Review: A-Sun Amissa – The Gatherer

A-Sun Amissa - The Gatherer - coverTwo different images flit in and out of focus. The first: a congregation of musicians in a studio, arranged in a circle, facing one another. Guitar, strings, saxophone, clarinet, piano, hurdy gurdy (amongst others). Sounds are put forth like queries, which are then responded to in accidental unison or through separate, overlapping strands of reply, which in turn generate their own ricochets of subdividing dialogue that pass across the circle at all angles; guitars groan and recoil at sudden surges of bowed string, while chimes rustle nervously as they ponder the incantations of whispered voices. This particular image of The Gatherer is a dense, intimate, droning free improvisation between a collective: a soup of traded reflexes and spontaneous collaborative sentiment, driven by deep listening and copious amounts of eye contact, melting various individual selves into a huge, freighter-sped sway of herd instinct (in which the little flickers of solo action are still visible). At times, this improvisation arrives at a gigantic hum of a dozen instruments simultaneously. At others, the energy drains to leave just one or two instruments stranded in a panorama just departed. Guitars mumbling through hiss, pianos tumbling through the quiet.
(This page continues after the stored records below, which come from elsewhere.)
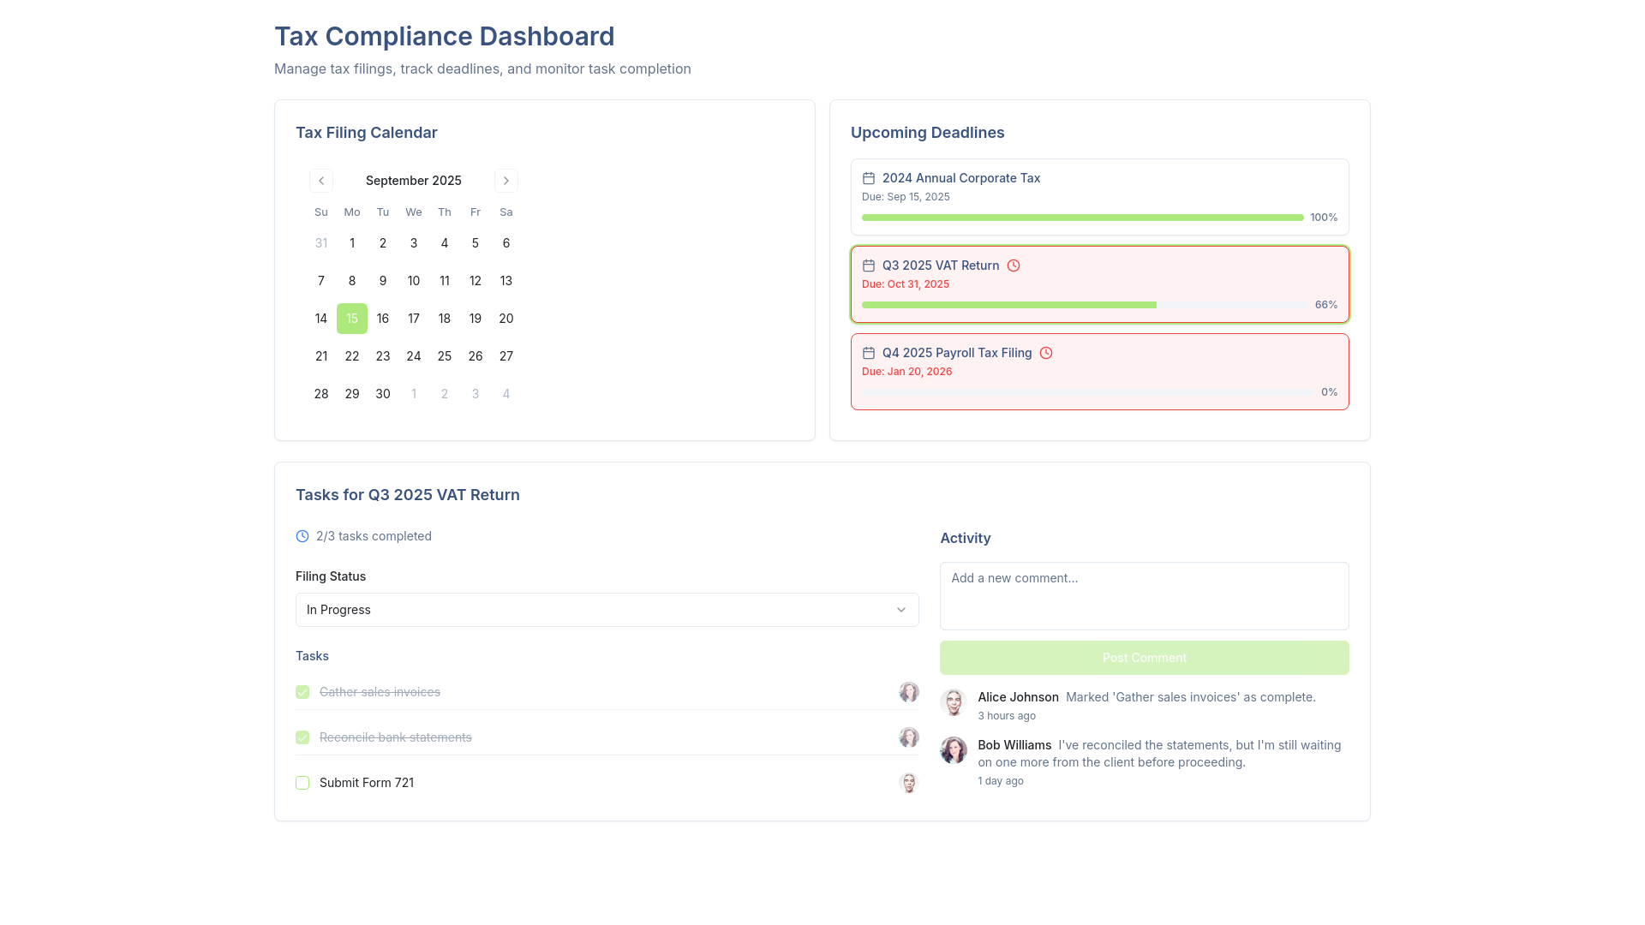Click Alice Johnson's avatar in Activity
Viewport: 1645px width, 925px height.
pyautogui.click(x=954, y=702)
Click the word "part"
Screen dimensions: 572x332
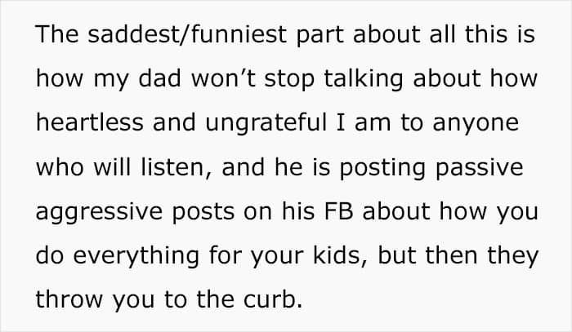pos(320,35)
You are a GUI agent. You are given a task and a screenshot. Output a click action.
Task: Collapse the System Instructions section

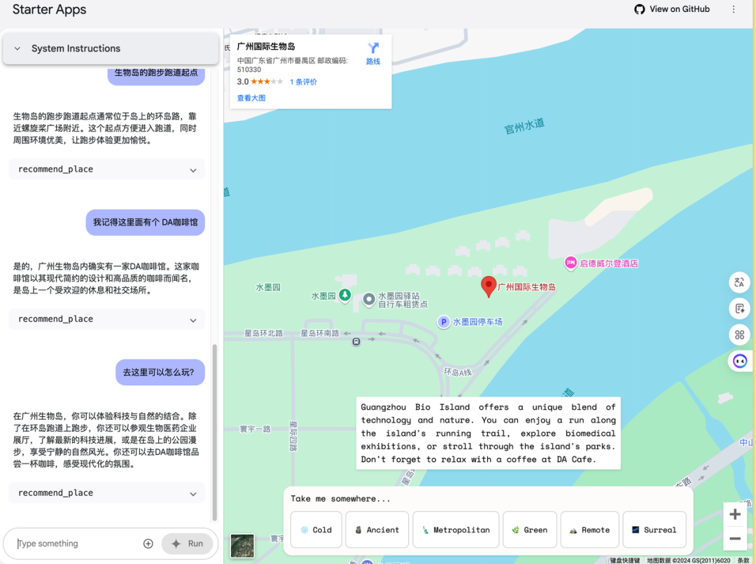pyautogui.click(x=17, y=48)
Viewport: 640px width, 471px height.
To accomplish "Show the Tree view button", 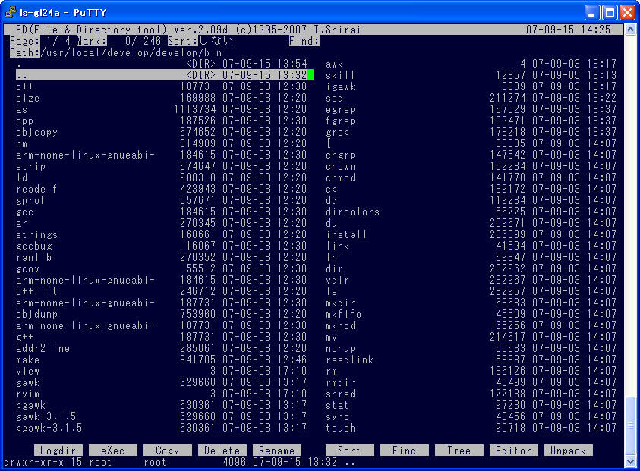I will click(459, 451).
Yet I move back and forth. At certain points in my listening experience, I don’t hear people at all. The Gatherer becomes a stretch of forest, or a Martian crater, or undulating acres of fields. My thoughts of human instigation are engulfed by something much bigger: huge sweeps of terrain and sky and rippling horizon line, bursting far beyond the boundaries of the studio, ruffled by the intrusions of Autumnal weather and spates of rain. Despite emerging from the amalgamation of heartfelt saxophone solos and visceral violin performances, there are points at which The Gatherer feels utterly, paradoxically devoid of human life. I hear those saxophone solos as the gnarled outstretching of barren tree branches. Guitars and voices mimic the circulation of wind through a visually silent desert. Even those slow, metronomic beats seem to mark the lurch of astral time rather than the forward-march of anthropocentric rhythm. It’s so strange to feel alone in a landscape built from an amassment of human impulse; strolling through reverberant mists of dispersed musical intimacy, drenched in the perspirant rain of the most earnest and exhausting instrumental performances. Life is everywhere. I’m just too overwhelmed to see it.